BURENJARGAL generally rides a horse instead of a motorcycle, restoring the centuries-old tradition of his ethnic Mongolian people.
“Riding a motorcycle was once quite fashionable on our grasslands. But now horse-riding is back,” says Burenjargal, 34, a Mongolian herder in Bolgen Sumu on the outskirts of Xilinhot city in northern China’s Inner Mongolia Autonomous Region.
Burenjargal has loved horse-riding since childhood and now raises 60 horses on his grassland. Last year, his revenue from selling horse milk, and tourism, reached 200,000 yuan (US$29,000).
A traditional stringed instrument that looks like a horse’s head, a matouqin, hangs in Burenjargal’s house. And he has many other horse-related ornaments.
Horses are important in Mongolian culture, which has more than 300 words for horses and a further 200 just for their color.

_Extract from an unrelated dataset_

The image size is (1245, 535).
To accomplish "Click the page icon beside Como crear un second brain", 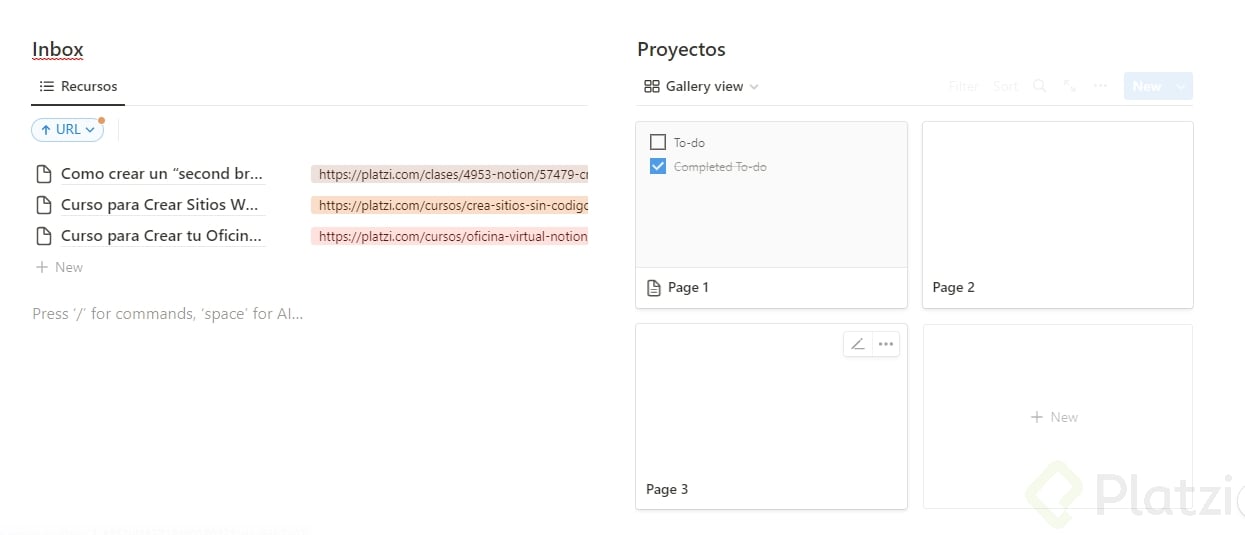I will pyautogui.click(x=43, y=174).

However, the number of horses owned by herdsmen in the region has fallen from 2.4 million in 1975 to less than 700,000 in 2007.

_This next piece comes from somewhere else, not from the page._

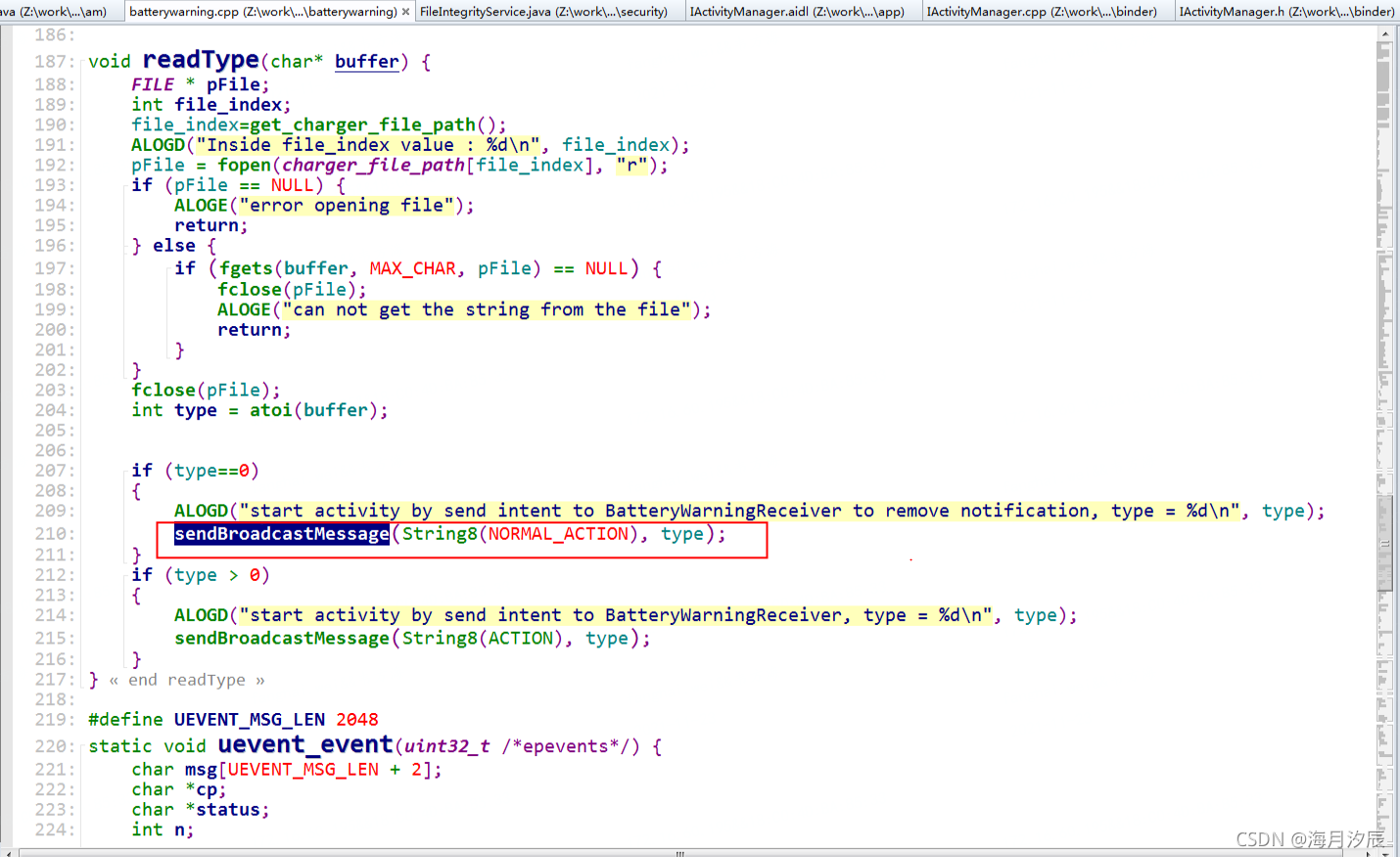Viewport: 1400px width, 857px height.
Task: Click the underlined buffer parameter link
Action: coord(367,62)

“In the past, breeding horses was not profitable. During my childhood, horse-loving families kept one or two horses. Others just sold their horses and bought motorcycles and cars.
“Today, as part of the culture our ancestors have passed down, horses become a source of income for herders,” Burenjargal said. “More people raise horses, to preserve the endangered horse culture or increase household revenue.”

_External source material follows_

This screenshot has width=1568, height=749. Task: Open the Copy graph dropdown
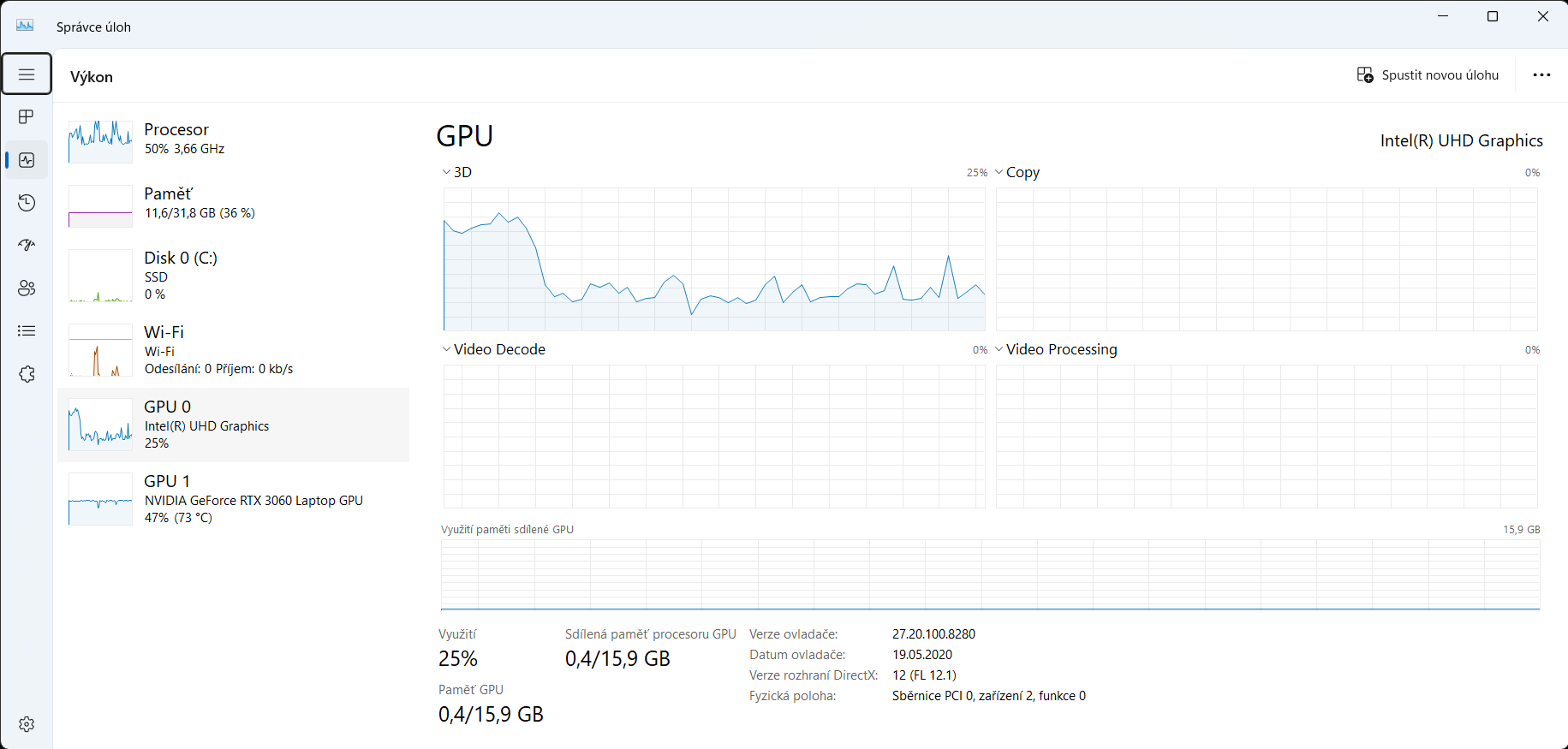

In 2011, the region set up three breeding bases for Mongolian horses with a total investment of 18 million yuan per year to preserve Mongolian horses.
Such protection efforts have seen the number of horses in Inner Mongolia increase 25 percent in a decade, reaching 880,000 last year.
Horse-related events are also increasing.
Altanoqir, another young herder in the same township, has won a dozen awards in various horse-riding contests.
He lives with his parents, who are raising 300 horses. The family plans to host tourists from big cities this summer.
“Despite the increase, more effort should be made to strengthen the protection of Mongolian horses,” said Manglai, a Mongolian horse researcher.